* ACTIVITY *
Every entry, from the first line to the last, should be output exactly.
(MATERIAL FOR THIS TASK Opens)
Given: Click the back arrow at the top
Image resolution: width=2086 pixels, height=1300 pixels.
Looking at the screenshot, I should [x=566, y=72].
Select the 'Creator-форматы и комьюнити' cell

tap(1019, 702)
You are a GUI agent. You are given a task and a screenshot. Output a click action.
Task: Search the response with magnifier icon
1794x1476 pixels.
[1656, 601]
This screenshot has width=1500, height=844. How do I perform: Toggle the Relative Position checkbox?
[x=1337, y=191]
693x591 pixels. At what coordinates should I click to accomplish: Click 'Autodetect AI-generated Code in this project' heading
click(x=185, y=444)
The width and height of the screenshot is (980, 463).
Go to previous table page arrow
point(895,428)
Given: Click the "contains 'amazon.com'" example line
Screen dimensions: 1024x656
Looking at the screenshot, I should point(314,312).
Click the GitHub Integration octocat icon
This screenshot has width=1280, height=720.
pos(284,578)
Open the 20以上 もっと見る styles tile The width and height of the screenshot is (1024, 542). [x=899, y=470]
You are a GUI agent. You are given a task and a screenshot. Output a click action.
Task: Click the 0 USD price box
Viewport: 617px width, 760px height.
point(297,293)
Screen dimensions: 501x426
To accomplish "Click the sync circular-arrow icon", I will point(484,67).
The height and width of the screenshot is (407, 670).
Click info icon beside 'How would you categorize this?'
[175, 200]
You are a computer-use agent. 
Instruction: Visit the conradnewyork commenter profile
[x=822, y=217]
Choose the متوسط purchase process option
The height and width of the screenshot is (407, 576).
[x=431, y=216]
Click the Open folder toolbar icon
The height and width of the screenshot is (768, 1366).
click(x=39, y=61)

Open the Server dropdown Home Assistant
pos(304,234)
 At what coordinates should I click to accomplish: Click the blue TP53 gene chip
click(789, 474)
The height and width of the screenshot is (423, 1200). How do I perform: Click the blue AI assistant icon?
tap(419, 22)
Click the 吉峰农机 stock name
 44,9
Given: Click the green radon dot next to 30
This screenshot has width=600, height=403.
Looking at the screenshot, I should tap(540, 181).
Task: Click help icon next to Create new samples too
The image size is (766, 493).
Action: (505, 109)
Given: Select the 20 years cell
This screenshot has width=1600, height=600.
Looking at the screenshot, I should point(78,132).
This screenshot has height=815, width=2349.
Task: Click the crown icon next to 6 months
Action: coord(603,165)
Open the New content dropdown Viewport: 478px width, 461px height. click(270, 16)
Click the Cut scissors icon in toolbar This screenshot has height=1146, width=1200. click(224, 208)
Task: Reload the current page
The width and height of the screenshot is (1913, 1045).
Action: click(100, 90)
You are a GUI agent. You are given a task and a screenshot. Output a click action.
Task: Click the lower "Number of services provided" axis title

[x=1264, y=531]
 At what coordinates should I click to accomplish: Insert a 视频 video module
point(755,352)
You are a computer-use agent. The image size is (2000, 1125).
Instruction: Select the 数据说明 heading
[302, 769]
(MATERIAL FOR THIS TASK Closes)
* ANSWER FOR THE TASK *
Given: Click the back arrow at the top
Image resolution: width=2086 pixels, height=1300 pixels.
Looking at the screenshot, I should [x=566, y=72].
Select the 'Creator-форматы и комьюнити' cell

tap(1019, 702)
You are a GUI agent. You are given a task and a screenshot. Output a click action.
Task: Search the response with magnifier icon
1794x1476 pixels.
[1656, 601]
This screenshot has width=1500, height=844. How do I perform: Toggle the Relative Position checkbox?
[x=1337, y=191]
693x591 pixels. At what coordinates should I click to accomplish: Click 'Autodetect AI-generated Code in this project' heading
click(x=185, y=444)
The width and height of the screenshot is (980, 463).
Go to previous table page arrow
point(895,428)
Given: Click the "contains 'amazon.com'" example line
Screen dimensions: 1024x656
Looking at the screenshot, I should point(314,312).
Click the GitHub Integration octocat icon
This screenshot has width=1280, height=720.
pos(284,578)
Open the 20以上 もっと見る styles tile The width and height of the screenshot is (1024, 542). [x=899, y=470]
You are a GUI agent. You are given a task and a screenshot. Output a click action.
Task: Click the 0 USD price box
Viewport: 617px width, 760px height.
point(297,293)
Screen dimensions: 501x426
To accomplish "Click the sync circular-arrow icon", I will point(484,67).
The height and width of the screenshot is (407, 670).
Click info icon beside 'How would you categorize this?'
[175, 200]
You are a computer-use agent. 
Instruction: Visit the conradnewyork commenter profile
[x=822, y=217]
Choose the متوسط purchase process option
The height and width of the screenshot is (407, 576).
[x=431, y=216]
Click the Open folder toolbar icon
The height and width of the screenshot is (768, 1366).
click(x=39, y=61)

Open the Server dropdown Home Assistant
pos(304,234)
 At what coordinates should I click to accomplish: Click the blue TP53 gene chip
click(789, 474)
The height and width of the screenshot is (423, 1200). How do I perform: Click the blue AI assistant icon?
tap(419, 22)
Click the 吉峰农机 stock name
 44,9
Given: Click the green radon dot next to 30
This screenshot has width=600, height=403.
Looking at the screenshot, I should tap(540, 181).
Task: Click help icon next to Create new samples too
The image size is (766, 493).
Action: (505, 109)
Given: Select the 20 years cell
This screenshot has width=1600, height=600.
Looking at the screenshot, I should point(78,132).
This screenshot has height=815, width=2349.
Task: Click the crown icon next to 6 months
Action: coord(603,165)
Open the New content dropdown Viewport: 478px width, 461px height. click(270, 16)
Click the Cut scissors icon in toolbar This screenshot has height=1146, width=1200. click(224, 208)
Task: Reload the current page
The width and height of the screenshot is (1913, 1045).
Action: click(100, 90)
You are a GUI agent. You are given a task and a screenshot. Output a click action.
Task: Click the lower "Number of services provided" axis title

[x=1264, y=531]
 At what coordinates should I click to accomplish: Insert a 视频 video module
point(755,352)
You are a computer-use agent. The image size is (2000, 1125).
Instruction: Select the 数据说明 heading
[302, 769]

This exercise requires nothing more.